Willowbrook/Rosa Parks station is a station on the A and C lines of the Los Angeles Metro Rail. The station is located in the Century Freeway (Interstate 105) median, above the intersection of Imperial Highway and Wilmington Avenue in Willowbrook. It is a major transfer point for commuters.

As a major transfer station, Willowbrook/Rosa Parks station is also a major bus hub, serving many bus routes operated by LA Metro and other regional/municipal transit agencies. The station also has park and ride facilities, including 975 parking spaces and 4 bike lockers. To the east of the station is the Metro Rail Operations Center, which is the dispatch hub for all Metro Rail trains.

====Metro Bus routes====
The Los Angeles County Metropolitan Transportation Authority (LA Metro) provides Metro Local bus services to and from the Willowbrook area.

The Los Angeles County Department of Public Works also operates two shuttle services that serve the Willowbrook area:
- Hahn's Trolley and Shuttle Service
- Rosewood Smart Shuttle.
- Willowbrook Link

==Education==

===Colleges and universities===
Charles R. Drew University of Medicine and Science is located in Willowbrook.

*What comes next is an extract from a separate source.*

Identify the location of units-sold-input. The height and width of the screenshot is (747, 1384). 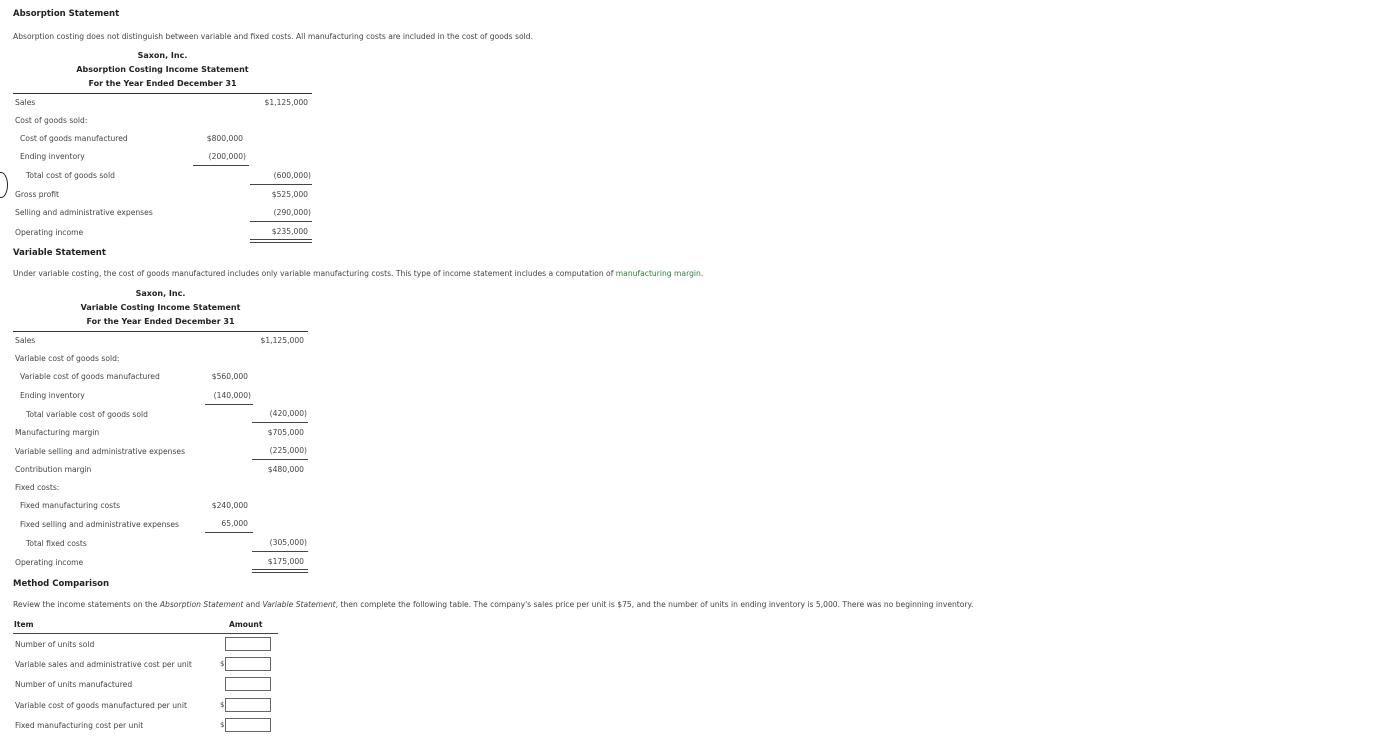
(248, 644).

===Primary and secondary schools===
Most residents are zoned to schools in the Compton Unified School District. Zoned elementary schools within the CDP include Anderson, Carver, Jefferson, King, and Lincoln. Bunche Middle School, Willowbrook Middle School and Centennial High School are located outside of the CDP in Compton. Cesar Chavez Continuation High School is in Willowbrook.

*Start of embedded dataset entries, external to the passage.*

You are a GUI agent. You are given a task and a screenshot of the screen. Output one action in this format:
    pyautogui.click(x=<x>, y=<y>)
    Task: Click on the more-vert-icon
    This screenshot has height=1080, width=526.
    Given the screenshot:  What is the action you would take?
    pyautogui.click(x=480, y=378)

A portion is in the Los Angeles Unified School District.

===Public libraries===
LA County Library operates the Willowbrook Library at 11737 Wilmington Ave. inside the CDP.

==Parks and recreation==
Los Angeles County operates area parks.

The 7.22 acre George Washington Carver Park (previously Willowbrook Neighborhood Park) has a lighted baseball field, an arts and crafts room, a "Nike GO" outdoor basketball court, a community room, a lighted softball field, a multipurpose field, a multipurpose room, picnic areas with barbecue pits, and a swimming pool.

Earvin "Magic" Johnson County Recreation Area, a 94 acre park, mostly in Willowbrook and partially in Los Angeles, has play areas for children, picnic areas with barbecue pits, soccer fields, toilet facilities, and walking paths. The California Office of Environmental Health Hazard Assessment has issued a safe eating advisory for any fish caught in Magic Mike Lakes due to elevated levels of mercury and PCBs.

Enterprise County Park, a 10 acre park located in the Rosewood neighborhood in Willowbrook, has an athletic field, a lighted baseball/softball diamond, a community recreation room, a gymnasium, a multi-purpose field, picnic areas with barbecue pits, and a swimming pool.

Athens Park, a 20 acre park, within the Athens Village area and in Willowbrook, has two lighted baseball/softball diamonds, a basketball court, children's play areas, a community recreation multipurpose room, a computer lab, a gymnasium, a multi-purpose field, picnic areas with barbecue pits, a swimming pool, tennis courts, and toilet facilities. Mona County Park, an 8.4 acre park, has a lighted baseball/softball diamond, an outdoor basketball court, a children's play area, a community room, a gymnasium, a shaded picnic shelter, a swimming pool, and the Tiny Tot Learning Center.